Vertedero de Zaldibar

La ladera política del vertedero de Zaldibar

La proximidad de los comicios vascos lleva la crisis del derrumbe a la arena electoral

El presidente del PP, Pablo Casado, en la zona del vertedero de Zaldibar junto a Carlos Iturgaiz, candidato popular a lehendakari. En vídeo, resumen de la crisis del vertedero.FERNANDO DOMINGO-ALDAMA | EPV

El jueves 6 de febrero colapsó el vertedero de Zaldibar (Bizkaia). El lunes 10 el lehendakari, Iñigo Urkullu, anticipó las elecciones vascas al 5 de abril para no coincidir con las catalanas. Entonces aseguró que su presencia en la zona, con dos trabajadores aún sepultados, no aportaba nada. El miércoles, casi una semana después de la tragedia, acudió. Y al duodécimo día, pidió perdón. Era demasiado tarde: el alud ya había entrado en la agenda política.

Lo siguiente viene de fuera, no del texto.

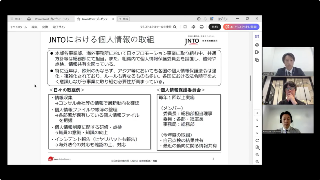The height and width of the screenshot is (180, 320).
Task: Click the cloud upload icon
Action: coord(193,27)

Los primeros síntomas de presión se sintieron en Vitoria, aquel 18 de febrero en el que Urkullu se disculpó y señaló a la empresa, Verter Recycling 2002, como responsable “de una situación inédita”. La oposición incidía en el desastre y el portavoz del PNV en el Parlamento vasco, Joseba Egibar, explotó: “Se ha puesto de moda ser miserable en la política mundial, pero no sabía que aquí también”.

En las campañas electorales, que mezclan guerra y amor, todo vale. El director de Ciencias Políticas de la Universidad del País Vasco (UPV), Asier Blas, destaca que lo ocurrido en Zaldibar “muestra que el PNV también tiene fallas” y agrieta su línea de flotación: la eficacia. Este partido denunció “acoso fascista” en varias de sus sedes, a las que se arrojó basura al poco del derrumbe.

La postura del Ejecutivo autonómico tras el derrumbe ofrece dos vías de hostigamiento, explica Blas. Una, la meramente comunicativa. El PP, cuando aún estaba liderado por Alfonso Alonso, criticó al lehendakari por “estafar a los ciudadanos” y lo acusó de hacerse la víctima. Pablo Casado visitó el viernes la zona y arremetió también contra Urkullu. El politólogo compara la tragedia con la explosión de una petroquímica en Tarragona en enero, con dos fallecidos. La Generalitat, sostiene, fue transparente. Todo lo contrario, precisa, al caso vasco, con el Ejecutivo castigado también por unas primeras labores ejecutadas sin saber que había amianto, una sustancia tóxica, y sin los operarios bien protegidos. La ira sindical, sobre todo la abertzale, cayó sobre Urkullu.

La inestabilidad del terreno lastró también al Gobierno, que activó y canceló labores de rescate. Lo mismo con los protocolos sobre el agua y el aire, nunca alarmantes pero que desataron el miedo en Zaldibar, Ermua y Eibar, próximas al colapso.

La izquierda vasca, indica Blas, aporta un segundo prisma frente a la crisis, el medioambiental. “Su electorado tiene una mayor conciencia ecológica”, explica el politólogo, de modo que EH Bildu, segunda fuerza en el Parlamento vasco, y Elkarrekin Podemos agitaron la bandera verde para cuestionar cómo se trataban los residuos. No obstante, Blas no cree que los abertzales puedan robarle votos al PNV, sino que la batalla tendrá lugar en esa parte del arco parlamentario.

El PSOE, socio de los nacionalistas vascos, alivió la herida de Urkullu y defendió las explicaciones dadas. Blas asegura que la zona donde más podría fluctuar el voto es en las tres localidades cercanas a la escombrera. El PNV obtuvo allí sendas victorias en 2016. Queda un mes para las elecciones y la primera trinchera electoral se ha cavado en un montón mortal de basuras.